Rilasci a parte, nel carcere ai tempi del Covid-19 c’è stato anche un nuovo ingresso: la tecnologia. Ai detenuti è stato finalmente consentito l’uso di smartphone (non personali) e di Skype per sentire e vedere a distanza i propri cari. “Il carcere”, spiega Scandurra, “è stato costretto a superare la sua diffidenza cronica nei confronti delle nuove tecnologie e questo è importantissimo. Dal punto di vista tecnologico, negli ultimi 20 anni la vita della società libera è cambiata radicalmente mentre in carcere è rimasto tutto uguale. I detenuti hanno ancora a disposizione una sola telefonata di 10 minuti la settimana. 

Quando questa norma è stata introdotta, negli anni ’70, non era pensata come un provvedimento punitivo: un qualsiasi lavoratore fuori sede telefonava a casa più o meno con gli stessi tempi e la stessa cadenza, perché era un’operazione costosa. Oggi invece il gap è abissale e non c’è motivo di mantenerlo tale. Nella realtà attuale è impensabile coltivare un rapporto con la famiglia a queste condizioni, e va a finire che quando esci una famiglia non ce l’hai più. E la famiglia è la risorsa principale dopo la scarcerazione, perché se quando vieni rilasciato non hai un lavoro, non hai una casa ma hai una famiglia, puoi andare avanti finché non ti rimetti in sesto, se non ce l’hai…”.

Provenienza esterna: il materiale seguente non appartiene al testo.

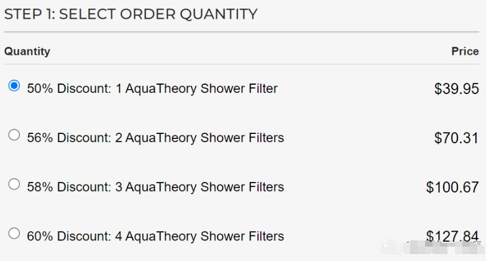Pick the 60% Discount radio button
The height and width of the screenshot is (261, 486).
14,234
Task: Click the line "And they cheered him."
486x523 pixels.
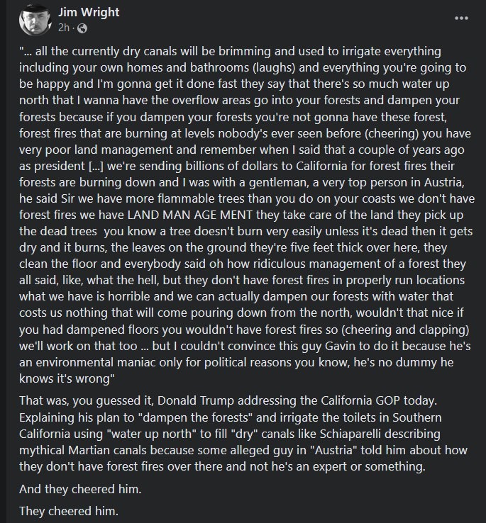Action: coord(80,489)
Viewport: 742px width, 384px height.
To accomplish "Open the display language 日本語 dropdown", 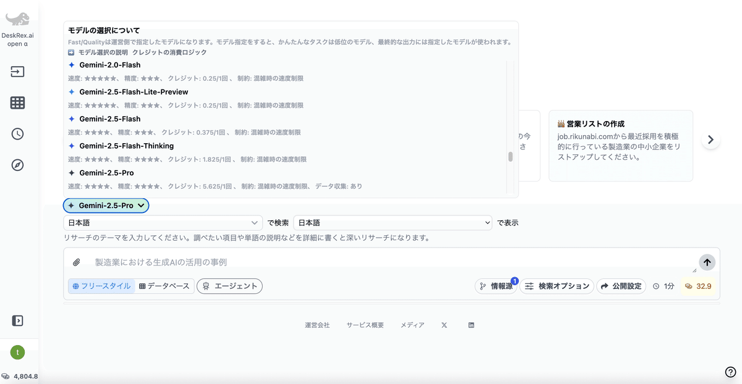I will point(392,222).
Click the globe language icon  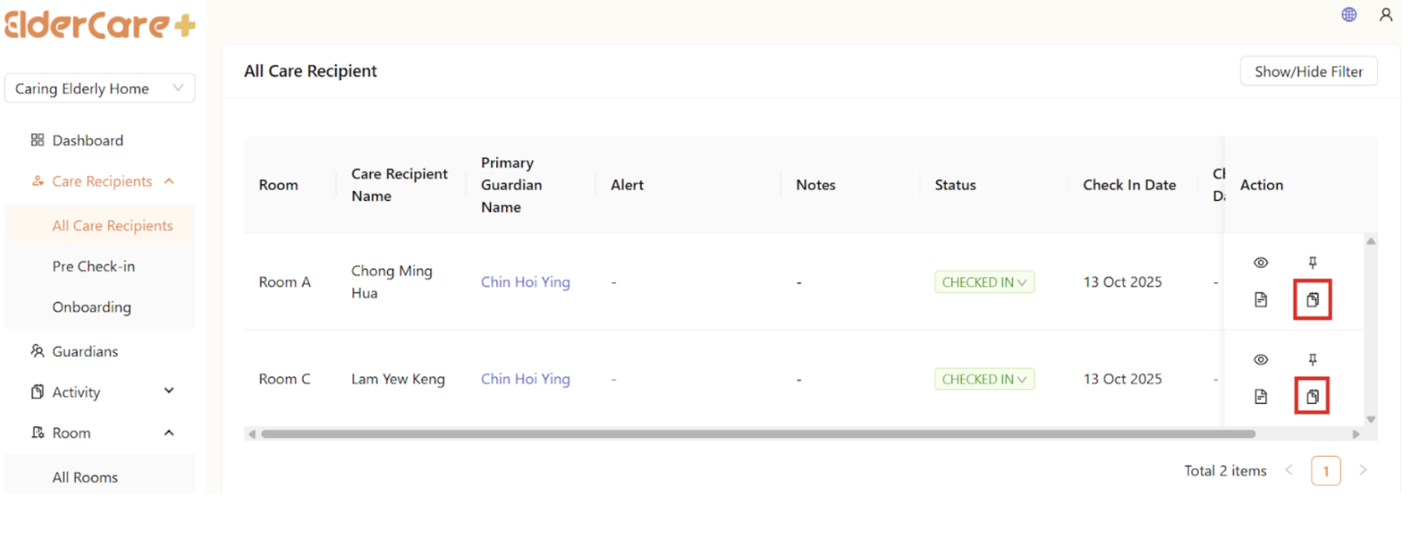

Gli ultimi aggiornamenti: al momento 44 agenti di polizia penitenziaria sono iscritti nel registro degli indagati per aver aggredito i detenuti di Santa Maria Capua Vetere come rappresaglia a una rivolta ormai conclusa. Salvini ha manifestato in loro sostegno, con scarso successo. Nella maggior parte degli istituti le attività destinate ai detenuti come le lezioni, la formazione professionale o i colloqui psicologici non sono ancora riprese, nemmeno a distanza. Il calo delle presenze in carcere si è fermato: il decreto Cura Italia ha contributo a snellire un po’ l’affollamento, ma i numeri rimangono alti. E una novità che fa ben sperare: la tecnologia è finalmente entrata nelle carceri, il mondo non è crollato, il sistema non è imploso e non c’è fretta di rimandarla fuori.